Per un italiano trasferirsi in Cina è come ricominciare da zero. Col lavoro, le relazioni, la lingua e soprattutto la cultura. Per Oscar Chirizzi, da sette anni a Pechino, è stato così. “Il gap tra le due culture è talmente vasto che chiunque rischia di arrivare qui convinto di essere un fuoriclasse nel proprio settore, ma sbaglia. Ogni abitudine, comportamento è totalmente diverso dai nostri. Da come ti svegli a quante ore lavori a quanto tempo dedichi alla famiglia o al divertimento”.
Oscar ha 33 anni, vive in Cina dal 2005 e lavora come mediatore culturale, aiutando le aziende italiane a muoversi sul mercato cinese. “In sette anni ho fatto venti tipi di lavori diversi, tutti nell’ambito della mediazione. È stato relativamente facile crearmi un mio spazio nel settore perché gli italiani sono contenti di avere un loro connazionale, quindi qualcuno dalla loro parte, che li aiuti a farsi strada in un territorio che non conoscono, con un servizio veloce e a costi ridotti”. Con una laurea in lingue orientali la Cina per Oscar è stata una scelta obbligata, ma anche una strategia dettata dall’andamento dell’economia globale. “In poco tempo ho avuto la possibilità di vivere esperienze lavorative ad alto livello. Mi sono specializzato nello sport, un settore che sta crescendo molto. Ho iniziato con lo sci e poi il calcio, prima durante le Olimpiadi del 2008, infine, quest’anno con la Supercoppa italiana. In Italia non ci sarei mai riuscito”.
Come le grandi capitali dell’Occidente e più di altre città della Cina oggi è Pechino a offrire un contesto internazionale, l’ambiente ideale per chi ha idee, voglia di lavorare e fare esperienza. “Ho sempre vissuto a Pechino, l’ho scelta fin da subito perché racchiude tanta innovazione. Tutti gli stranieri che mettono piede in Cina colgono subito questa diversità che la rende molto più moderna e dinamica di tante altre città dell’Europa e degli Stati Uniti. Qui ci sono le migliori università, i migliori artisti, intellettuali, musicisti che hanno portato una cultura più elevata e stili di vita emancipati”. Eppure, nonostante questo, rimane difficile per un occidentale integrarsi con una cultura, una lingua e una tradizione profondamente diverse, soprattutto se si cerca di rimanere attaccati ai propri modelli. “La lingua non smetti mai di impararla, hai bisogno di allenamento continuo, anche stando sul posto. Il problema è che se non parli correttamente non potrai mai porti alla pari con un cinese. Ma non è tutto. Bisogna conoscere la cultura per sapersi relazionare nel modo giusto. È una specie di filtro interno che loro mettono contro l’arrivo massiccio e incontrollato di stranieri da tutto il mondo. I cinesi hanno capito che lo straniero è fonte di conoscenza e di ricchezza però nel momento in cui devono fare affari o stringere amicizie si guardano bene dal dare credito a chi arriva lì senza conoscere a fondo il paese”.

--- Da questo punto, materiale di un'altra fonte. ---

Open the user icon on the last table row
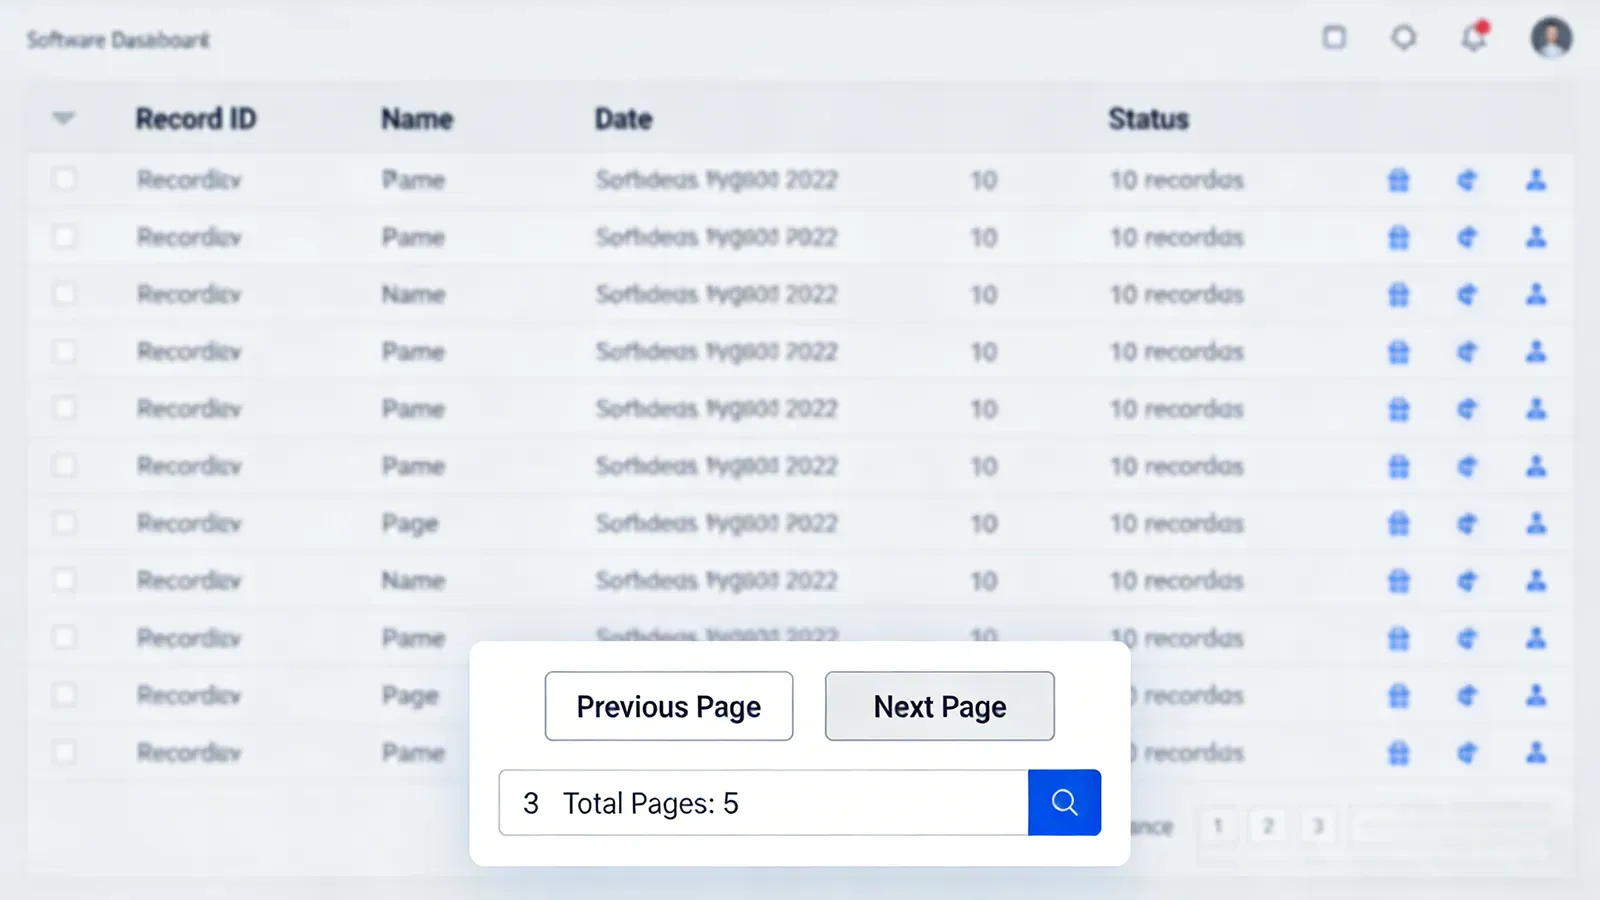The width and height of the screenshot is (1600, 900). (x=1536, y=752)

Per farci capire come funziona la loro cultura e quanto peso hanno le loro tradizioni, Oscar parte proprio dalla lingua. “In cinese non c’è una sola parola per dire fratello, ce n’è una per dire fratello maggiore e una per dire fratello minore. La stessa dinamica si realizza nella società dove non c’è mai parità nei rapporti e ogni scambio umano si basa sul dare e avere. Un tempo c’era il sovrano e il suddito, oggi c’è il padre e il figlio, il marito e la moglie, e così via. C’è sempre una persona che occupa una posizione superiore o inferiore a te e tu, volente o nolente, devi rispettare questa gerarchia altrimenti rischi dei fraintendimenti che possono comprometterti, che si tratti di lavoro o di qualsiasi altra relazione”.